Despite a string of failures, Apple does have a chance of repeating QuickTime's success. OpenDoc technology will let users link and customize their applications (see Mac to PC, March '95, page 119). Just as QuickTime brought multimedia to PCs, without requiring a lot of extra hardware, OpenDoc promises to bring powerful applications to users' machines, without the need for massive amounts of hard-disk space and RAM. OpenDoc makes features of applications available as small pieces of software, called parts, that you can choose to install and mix and match at your own whim. OpenDoc may ultimately allow you to simply remove the features you don't need from OpenDoc-based applications, although early versions are unlikely to include this capability.
Like QuickTime, OpenDoc is technically superior to Microsoft's alternative, OLE (Object Linking and Embedding), which still relies on huge, monolithic applications. OpenDoc is easier to use than OLE, easier to develop for, and more flexible. Apple has also been able to articulate these advan-tages to cross-platform developers and to get them interested -- something it succeeded in doing for QuickTime but failed to do with DAL and NetWare for PowerPC. Apple created an industry alliance, Component Integration Labs, to foster OpenDoc development. CI Labs now controls Apple's OpenDoc technology and boasts members that include IBM, Novell, and Adobe.
Unfortunately for OpenDoc proponents, OLE is already shipping, with OpenDoc expected to become available to developers only this quarter. The OpenDoc alliance will need a massive marketing effort to overcome OLE's lead. Fortunately, the alliance has more resources for this effort than Apple would have by itself.

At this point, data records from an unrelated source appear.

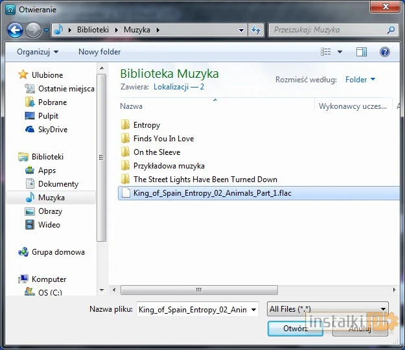Screen dimensions: 405x350
Task: Open the Organizuj menu
Action: click(x=38, y=52)
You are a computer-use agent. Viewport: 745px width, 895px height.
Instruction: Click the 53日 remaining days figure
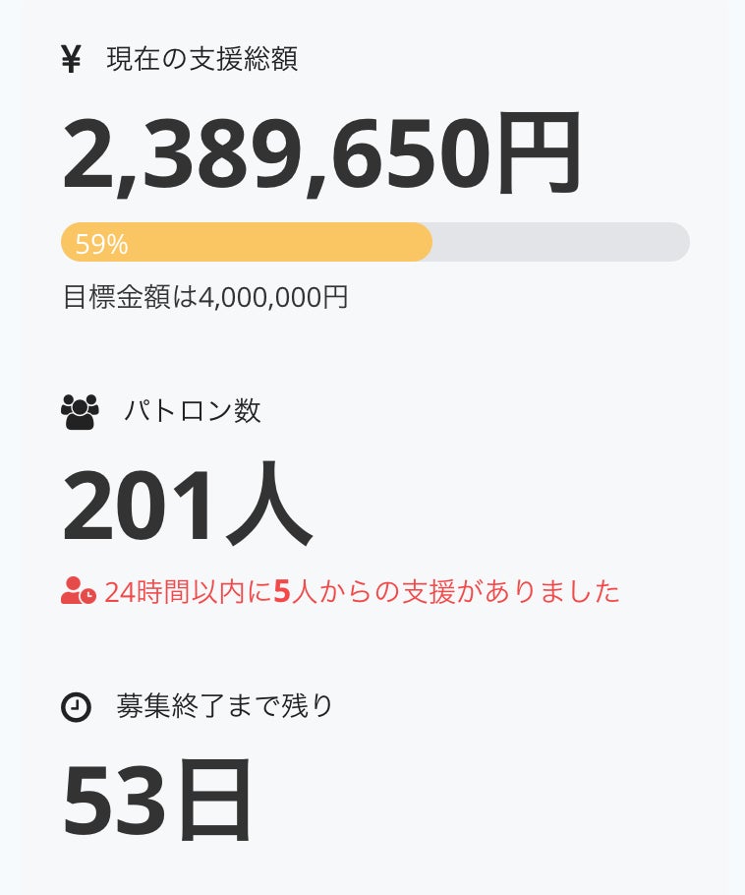pyautogui.click(x=157, y=802)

With OpenDoc, Apple seems to have the right technology and the right alliances. OpenDoc will be a central part of Apple's Copland operating system, and IBM -- whose new ownership of Lotus Development makes it a very important software vendor -- has stated its intention to use OpenDoc widely. Novell's commitment at this point is less clear.
One thing is certain: The cross-platform success of OpenDoc is crucial for Apple. The company can no longer afford to create great Mac-only technology. By propagating innovative cross-platform technology, Apple can help the Mac remain relevant in a Windows-dominated world.
Contributing editor John Rizzo is the author of several books, including How Macs Work.